Additionally, LFACb offers potential as a non-destructive alternative to cryo nerve block. The effects of LFACb closely mimic those of local cooling, which blocks faster-conducting fibers first [
22] and induces conduction-slowing prior to block onset [
23]. Unlike cryo nerve block, which permanently damages nerves for localized pain reduction [
24], LFACb provides a reversible, non-destructive method for nerve modulation. This positions LFACb as a promising tool for applications such as post-operative pain management and other scenarios requiring temporary nerve block.
This study also helped clarify the mechanism of LFACb as a cathodic block that inactivates sodium channels. With a better understanding of the underlying mechanism, the potential applications of LFACb in areas such as FES, nerve modulation, and pain management become clearer. While most prior studies focused on autonomic, primarily unmyelinated fibers [
1,
3], this study provides insight into mixed nerves, demonstrating that LFACb can be effective in blocking somatic fibers at lower currents. Future work should aim to further characterize these mechanisms and optimize LFAC waveforms for specific clinical applications.
Additional in-vivo studies are needed to strengthen these findings. The earthworm model, with its two distinct CAPs (MGF and LGF) exhibiting different conduction velocities, presents a unique opportunity for further exploration. Future studies could focus on determining the blocking thresholds for the MGF and LGF individually and testing whether a slightly suprathreshold LFAC waveform produces equivalent conduction delays for both fibers at the same frequency. If similar delays are observed, this would confirm that the shape of the waveform is the dominant factor. Conversely, if delays remain different, fiber diameter may play a more significant role. It is hypothesized that waveform shape is the primary factor and that frequency may influence the delay when the waveform is just at the suprathreshold, contrary to the results observed in this study.
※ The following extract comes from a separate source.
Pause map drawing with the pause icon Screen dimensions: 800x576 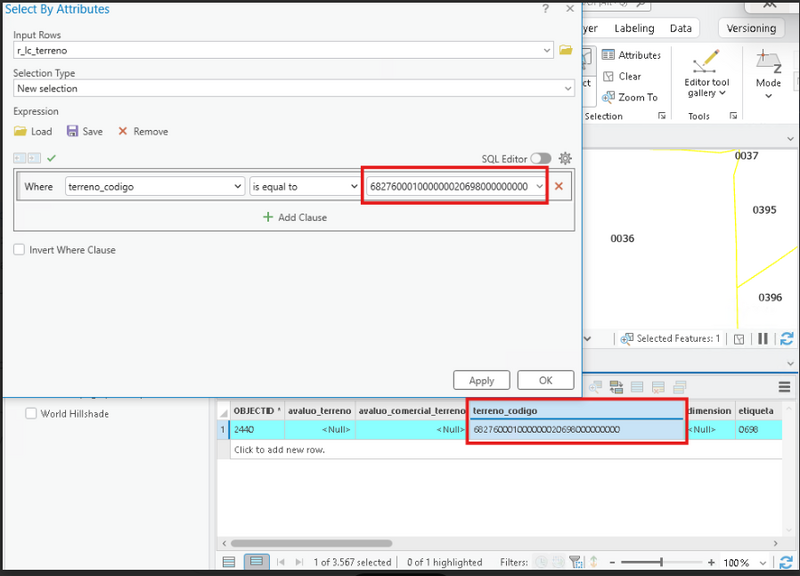[761, 339]
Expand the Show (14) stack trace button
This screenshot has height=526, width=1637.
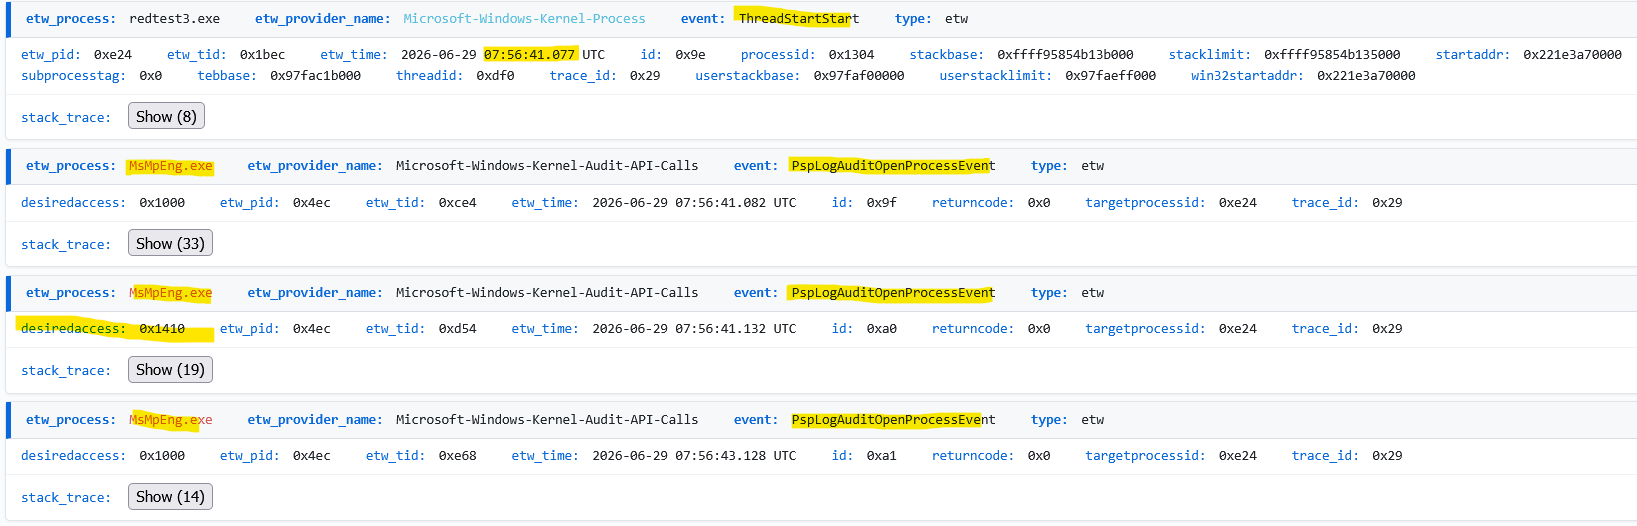click(x=170, y=496)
Moreover, further simulations using a myelinated fiber model, such as the McIntyre–Richardson–Grill (MRG) model [
16], could investigate whether slower-conducting axons exhibit larger conduction delays than faster-conducting axons under similar conditions. This would help validate the findings from unmyelinated fibers and ensure the broader applicability of the conclusions across mixed nerve compositions.